Any color you guys have, potentially, on the declines? Is that following your type curve at this point? With some of the bigger fracs you put on it, do you think it's giving you higher IP? Just any thoughts on what that could lead to in terms of longer term EURs here?
- Chairman & CEO
I think a rule of thumb is the more sand you put in the bigger the frac. The longer lateral length is going to be a plus for any well. That is what it's showing in the JV area with Sinochem with all the long laterals. So far, the only long lateral we have up to the north is the Wolfcamp D well.
We will have several more eventually to compare it. Obviously it's working with that well. We don't have enough data to the north yet. The rule of thumb, it should work just like it has to the south and just as it has in Eagle Ford. The longer laterals, the more sand you put in, the increase in production and increase in reserves follows.
- Analyst
Okay. So, just on the 800,000 BOE type curve, just to be clear, so that's on the 7,000-foot laterals you are talking about, right?
- Chairman & CEO
Exactly.
- Analyst
Okay.
- Chairman & CEO
We will see a proportionate increase as we start increasing our laterals in the north with a corresponding increase in well costs, but you still get a big pick up in regard to less well cost increase versus the increase in production and an increase in reserves.
- Analyst
That's helpful. In terms of the Upper Eagle Ford, somebody went well on production at this point in time. Are there lower Eagle Ford wells directly offsetting that particular well on tight spacing? If so, any thoughts on communication? I know it's early.
- President, COO
We do have offsetting Lower Eagle Ford wells in the area. I think it's the case, in fact, there's five lower offset Eagle Ford wells in the area. As a result, I think we could look at this and say it's pretty definitive we're getting a very strong well here, as it's comparing equally with what you would expect from the Lower Eagle Ford well.

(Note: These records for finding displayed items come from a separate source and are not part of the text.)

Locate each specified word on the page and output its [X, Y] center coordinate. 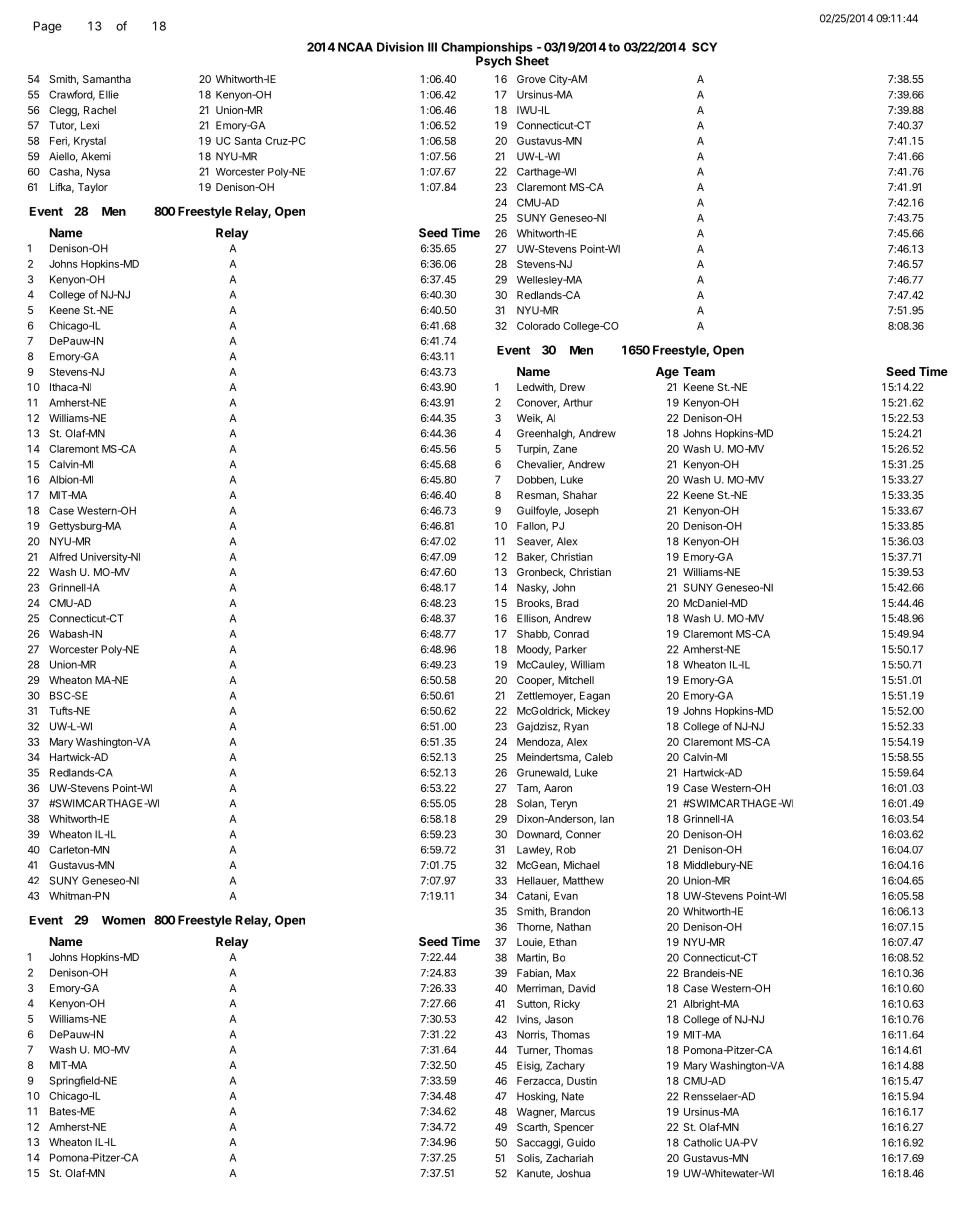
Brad [567, 603]
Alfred [63, 556]
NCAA [355, 47]
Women [123, 920]
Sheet [532, 61]
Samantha [107, 79]
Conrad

So far, really no communication. That is a positive right now. It means we possibly can go to this lower downspacing to the 300 feet. It has a good chance of being successful and add more locations.
- Analyst
Okay. That's helpful. I guess on the southern JV acreage. Obviously, you've got stacked wells in the B zone, Upper and Lower. Longer term, do you think there maybe communication there? Are you seeing any evidence at this point?
- President, COO
Too early to say. Those wells were just put on production hear a couple two, three weeks ago. We're not going to be able to outline the net effects of the downspacing in a very granular fashion probably til the end of the first quarter. It's going to take that long before we see well results and see decline curves to know the answer to your question.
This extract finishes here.